- _WHAT IS EXPECTED_
Answer these questions from the article on storing tax documents.
1. What position does Seth Babb hold at TaxSlayer?
2. How long does the IRS recommend keeping background records when unreported income is more than 25 percent of the gross income on a return?
3. Which two claims call for keeping records for seven years?

- _SOURCE DOCUMENT_
= = = = = = =
Know How and Where to Store Your Tax Documents

 Susannah Snider
  4th-Feb-2018

Storing your tax documents requires a careful balancing act. You want to keep important financial forms for as long as you need them, but you don't want to store them in such a haphazard way that identity thieves can find them or you can't locate what you need when necessary.

"If there's any chance you were to get audited, you'd want to produce [those documents] in a quick manner and organized manner," says Seth Babb, director of consumer products at TaxSlayer.

Here's what to know about keeping and storing your tax return, supporting documents and other essential financial tax forms.

What to keep. After filing taxes, you want to hold on to your tax return and supporting documentation for at least three years. In a few specific situations, some documents will need to be kept even longer.

Three years. You typically want to keep your tax returns and related financial documents for at least three years. For an individual filer, those supporting documents back up any income, deduction or tax credit claimed on your return and may include W-2 income forms, charitable donation receipts and 1099 forms.

Six years. Tax filers will need to store some documents even longer, experts say. For example, if you underreport your income, and the unreported amount is more than 25 percent of the gross income on your return, the Internal Revenue Service recommends keeping those background records for six years.

Seven years. You want to keep records for seven years if you claim a loss on worthless securities or bad debt deduction, according to the IRS.
= = = = = = =
- _DATA EXTRACT_
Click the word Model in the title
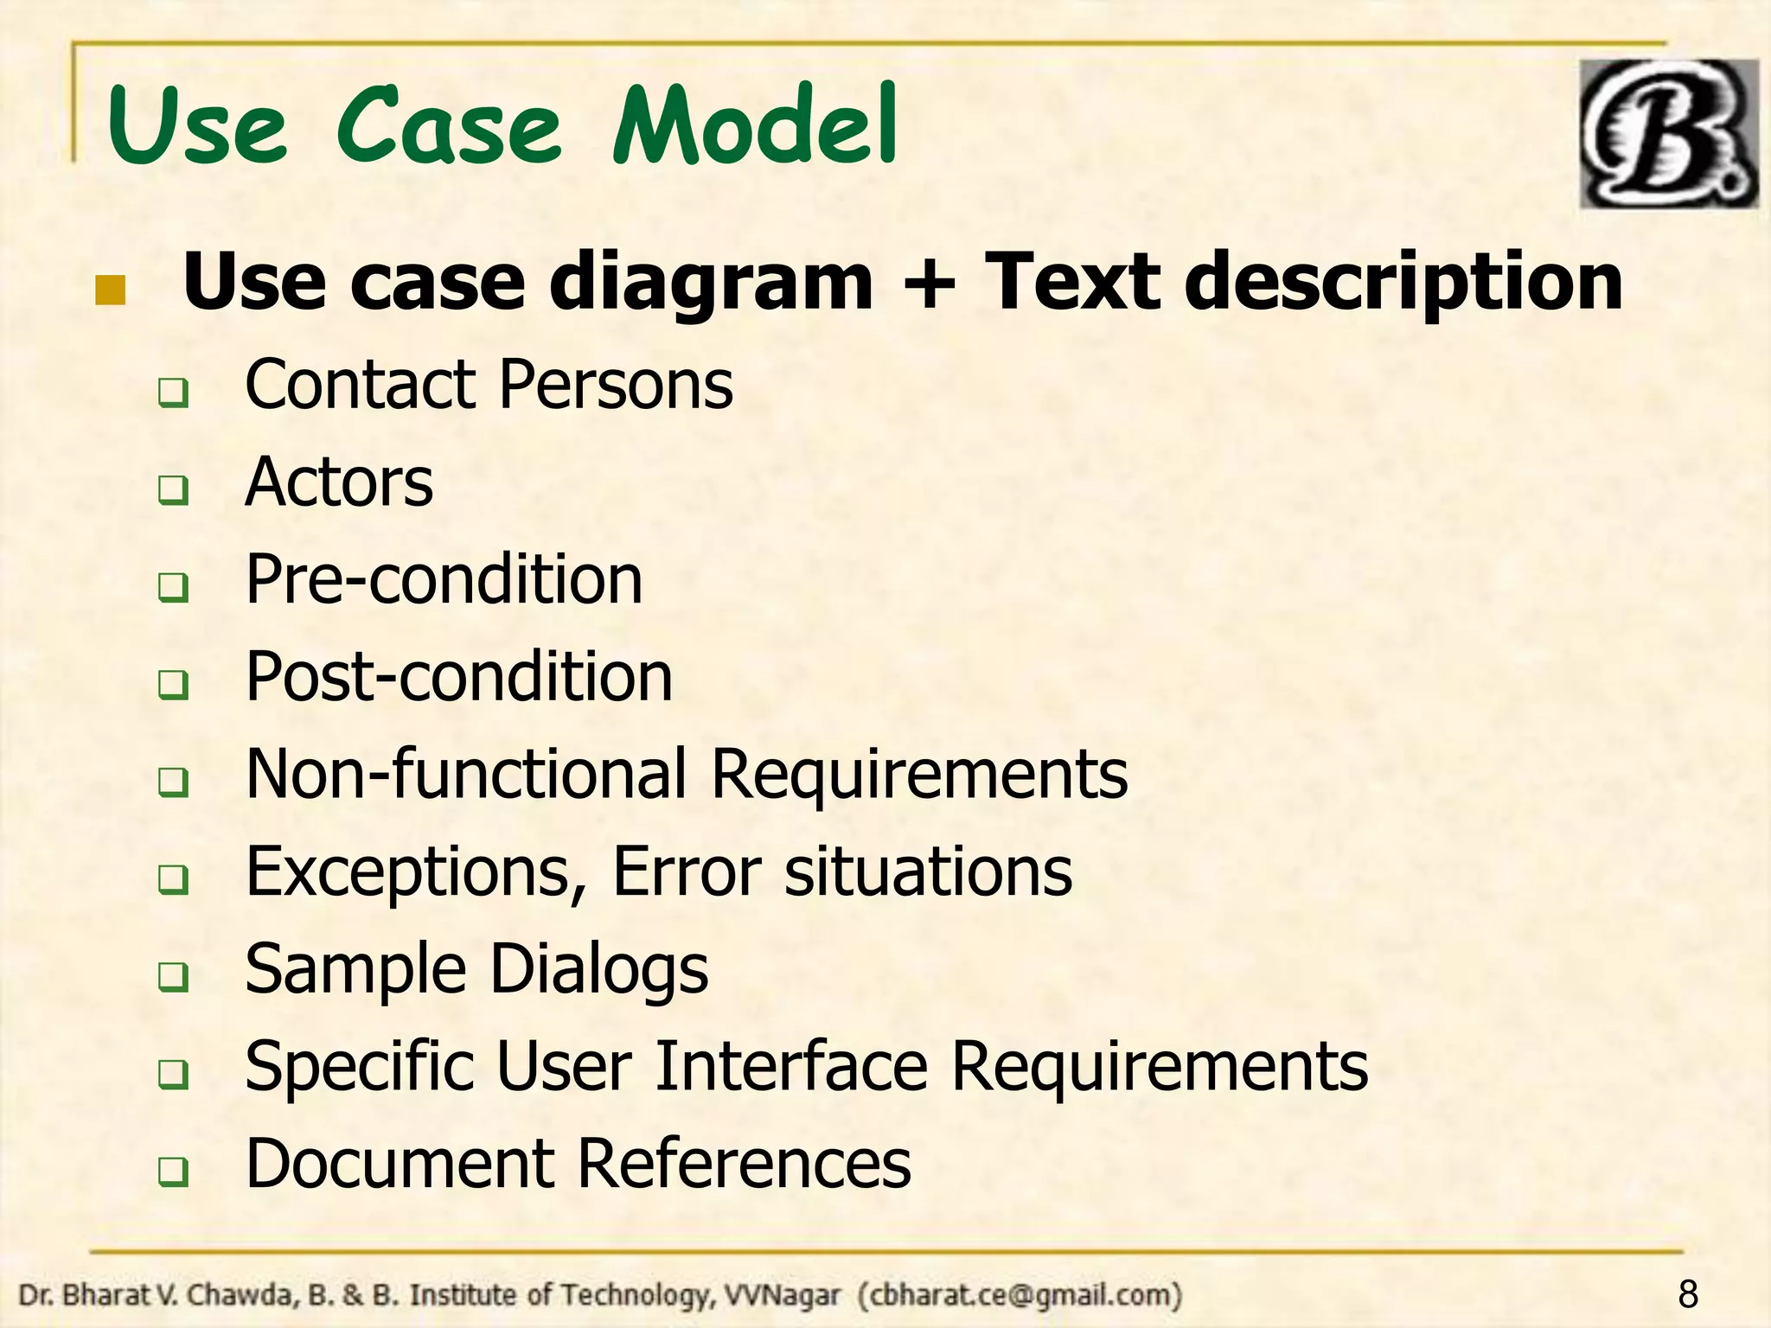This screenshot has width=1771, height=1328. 755,126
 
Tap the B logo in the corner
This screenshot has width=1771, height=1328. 1668,134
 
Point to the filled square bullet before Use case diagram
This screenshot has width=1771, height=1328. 111,291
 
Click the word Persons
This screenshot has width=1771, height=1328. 617,385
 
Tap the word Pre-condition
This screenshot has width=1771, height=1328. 444,579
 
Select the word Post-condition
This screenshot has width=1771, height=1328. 458,676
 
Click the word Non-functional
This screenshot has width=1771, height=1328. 466,773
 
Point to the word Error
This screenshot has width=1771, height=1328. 687,871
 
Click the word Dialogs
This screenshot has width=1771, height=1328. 598,969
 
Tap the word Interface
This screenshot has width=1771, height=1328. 791,1066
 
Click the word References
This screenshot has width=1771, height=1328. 743,1164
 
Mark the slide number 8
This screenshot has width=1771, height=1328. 1688,1295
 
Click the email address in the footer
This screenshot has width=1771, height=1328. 1020,1295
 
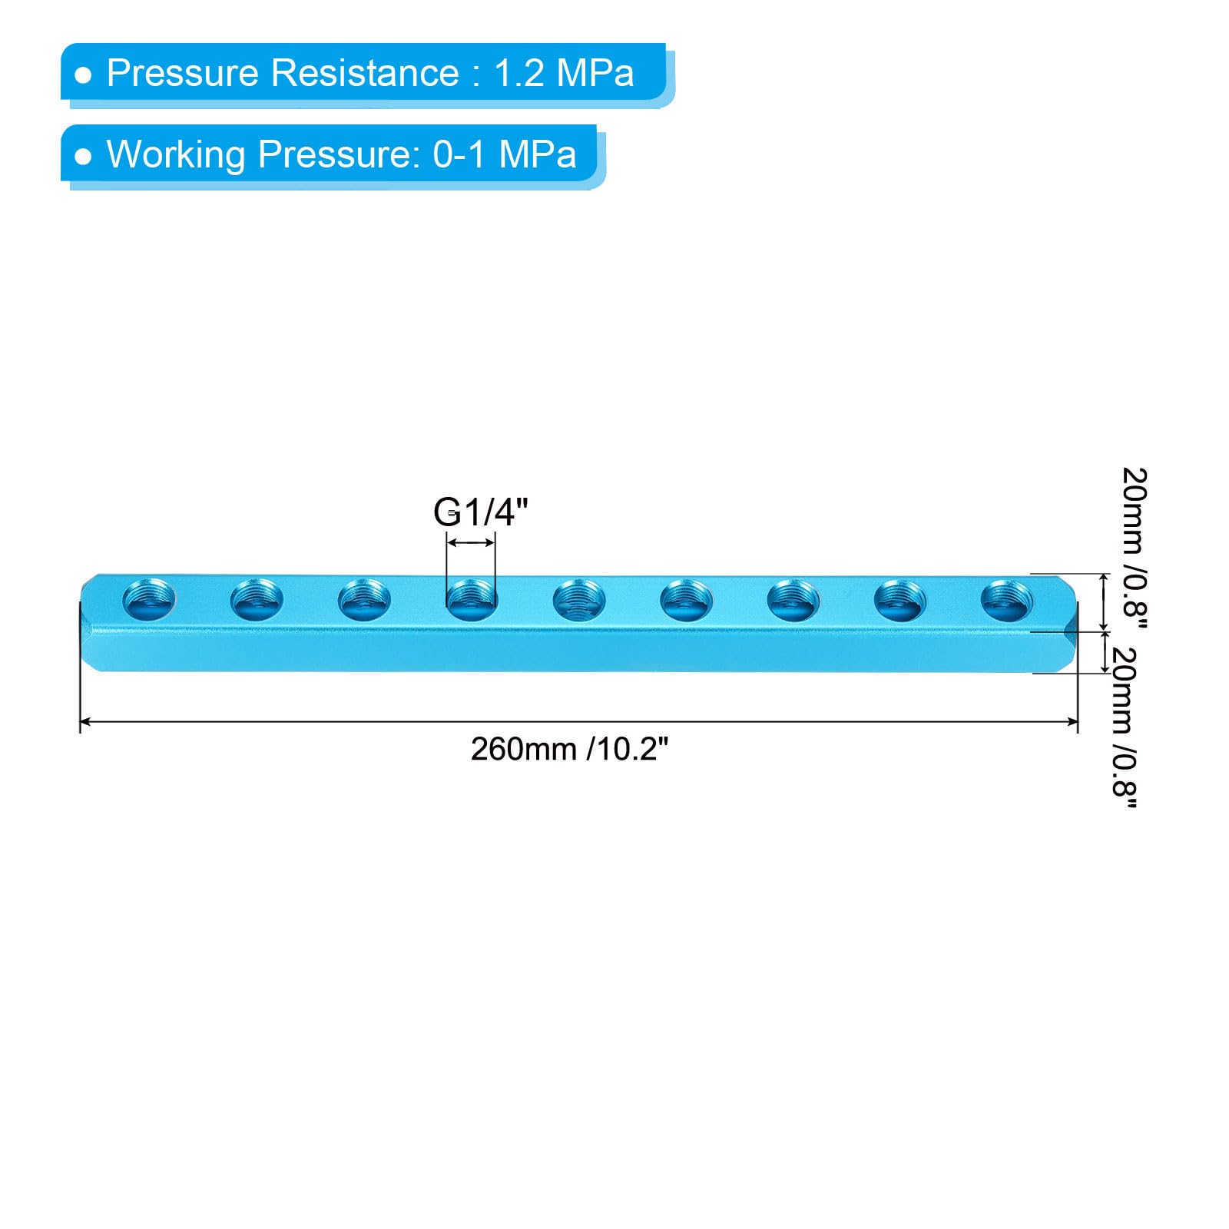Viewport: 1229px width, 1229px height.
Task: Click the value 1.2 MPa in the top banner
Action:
= = = = = = =
- _FINAL ANSWER_
1. Director of consumer products.
2. Six years.
3. A loss on worthless securities or a bad debt deduction.